Data Walls Guide OSSU Instruction
By Katie Jickling, Courtesy of The Herald, June 9, 2016
There’s a data wall in a meeting room at Randolph Elementary School. Not at all the Minority Report-style technology the name evokes—just a wall-hanging holding a notecard for every student in the school, divided into rows by grade and all coded in an array of primary colors.
Red, yellow, green, and blue sections represent progress in reading and literacy, representing the students’ standing significantly below, at, or above grade-level proficiency.
For teachers and administrators at Brookfield, Braintree, and Randolph, the data wall is a “monitoring process,” said Co-Principal Erica McLaughlin, “an intervention indicator.” This week, teachers in each grade team meet and move each student’s card along the continuum to reflect his or her progress over the last few months.
McLaughlin, Pat Miller, and Susan McKelvie, co-principals of the three schools, focus on using the data to create tangible changes in approach and methodology.
“The question for us is ‘so what?’” McLaughlin said. “We say, ‘great, they’re in the green...now, so what?’”
Student progress is measured by a variety of metrics: spelling tests, district-wide writing prompts designed by teachers, and the national Fountas & Pinnell literacy test.
Transient students who have moved within the last year, students with special education needs, and those who qualify for free or reduced lunch will get a color-coded dot on their card, so those factors can be monitored in the overall picture.
Students’ progress can be tracked over time as they move through the year and from grade to grade.
This is not a new project. Brookfield, Braintree, and Randolph elementary schools have been using data walls to track student progress for five years, McLaughlin said.
National speaker and author Linda Dorn came to talk about the place of data walls in education in 2011. The schools instituted the walls the following year and the literacy data wall has been informing teaching ever since.
Just recently, the schools are starting to establish enough data to draw long-term conclusions.
“It’s funny, you get a little piece of data and you want more data,” McLaughlin said.
Next year, the elementary schools will make the data walls digital, subdividing the four categories into 16 categories to track individual students in more detail.
The schools also plan to institute a math wall, and eventually, perhaps, a behavioral wall as well.
The data wall “focuses the conversation,” said Nora Skolnick, who has taught 3rd and 4th grade at Randolph for 21 years. She’ll be sitting down soon with the other third- and fourth-grade teachers at Randolph to discuss each student’s successes, struggles, and strategies for growth.

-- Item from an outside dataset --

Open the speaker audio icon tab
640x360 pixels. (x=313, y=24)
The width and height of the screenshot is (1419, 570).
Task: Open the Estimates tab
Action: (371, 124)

Because of the data wall, teachers come in to the thrice-yearly conversations with specific measurements and data points to discuss and address a student›s reading ability, Skolnick said.
“It’s not just decoding, but what aspect of decoding and not just comprehension, but what aspects of comprehension.”
The walls have led to changes in policy and programming.
Teachers have been able to identify specific gaps in learning across a grade level and create intervention with a handful of students from different classes. Groups focus on developing specific skills, such as comprehension, on providing more challenging material for students who need it.
“What I like,” Skolnick added, “is that it’s not just about the struggling readers, but the high-level ones as well.”
Analysis Means Success
Last year, educators found that first graders were showing vast disparities in their reading and writing abilities. After a summer without schoolwork or reading, first graders would be months behind where they left off the previous June.
So over the summer, the elementary schools started a four-week program to teach literacy for kindergartners at risk of losing what they’d learned.
This year, that program, which is free and by invitation only, will be expanded to students entering first, second, and third grades.
Across the board, students qualifying for free and reduced lunch are performing approximately equally as well as their classmates, “something we should really celebrate,” McLaughlin said.
“Now when we say we are meeting the needs of kids in poverty, we can say, “look, the data says so.”
Public preschool has also helped level the playing field, McLaughlin said.
To further mitigate the effects of poverty, administrators and teachers have focused their efforts on early intervention; a preschool teacher offers to visit the home of each student to establish a relationship with parents early on.
They keep close watch on students with problems at home to offer supports and to see where they can step in.
“A rising tide rises all ships” is the catchphrase McLaughlin uses to encourage her teachers.
Indeed, within the elementary schools, the data walls facilitate teamwork and camaraderie between educators.
“You’re in your classroom with 17, 18, 19 kids every day and you sometimes lose sight of the big picture or you get stuck in a certain pattern,” Skolnick said. “So to have a chance to sit down with your colleagues and discuss each kid is very important.
“It’s not just my brain working on how best to help a student be successful, I have the collective brainpower of my entire team.”